Intime – iPhone XS 64 GB milik barang rampasan KPK mendadak jadi perbincangan setelah terjual Rp 34 juta dalam lelang negara. Harga itu melesat jauh dari limit awal yang hanya Rp 231 ribu.
Di balik viralnya harga fantastis tersebut, KPK memastikan perangkat itu sudah tidak lagi menyimpan data apa pun dari pemilik sebelumnya.
Direktur Labuksi KPK Mungki Hadipratikto menegaskan seluruh barang bukti elektronik yang dilelang sudah melalui proses penghapusan data sebelum dilepas ke publik.
“Kami bekerja sama dengan laboratorium barang bukti elektronik KPK untuk menghapus data terlebih dahulu,” kata Mungki, Senin (22/6).
Ia menyebut proses tersebut dilakukan secara menyeluruh agar tidak ada data pribadi maupun informasi perkara yang tertinggal di perangkat.
“HP yang dilelang datanya sudah dikosongkan seperti factory reset,” ujarnya.
KPK juga meminta masyarakat tidak khawatir dengan potensi kebocoran data dari barang lelang.
Namun menariknya, meski sudah resmi menang lelang dengan harga tinggi, pemenang iPhone XS tersebut belum melakukan pembayaran hingga saat ini.
KPK menyebut batas pelunasan diberikan sampai 25 Juni 2026 sesuai aturan lelang.
“Sampai saat ini belum ada pelunasan,” kata Mungki.
iPhone XS itu merupakan barang rampasan dari kasus suap mantan Wali Kota Yogyakarta, Nurwidihartana.
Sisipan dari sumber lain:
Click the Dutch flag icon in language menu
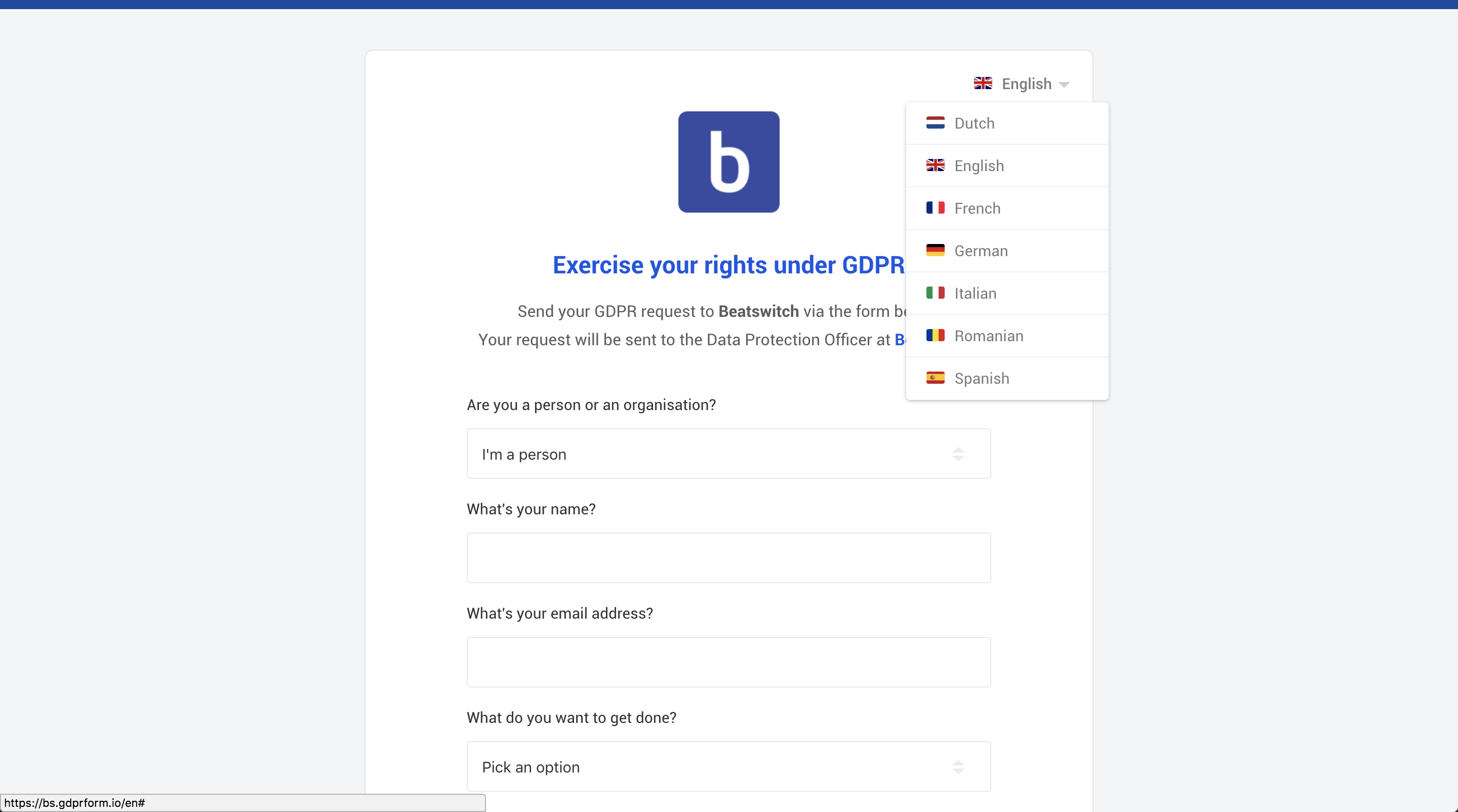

Lelang digelar 18 Juni 2026 dan langsung menyita perhatian karena harga penawaran yang meroket tajam.
Tak hanya iPhone XS, sejumlah barang lain juga laku dengan harga tinggi, seperti iPhone 13 Pro Max 1 TB yang terjual Rp 17,8 juta, serta mesin kopi La Marzocco yang mencapai Rp 108,7 juta setelah diikuti puluhan peserta lelang.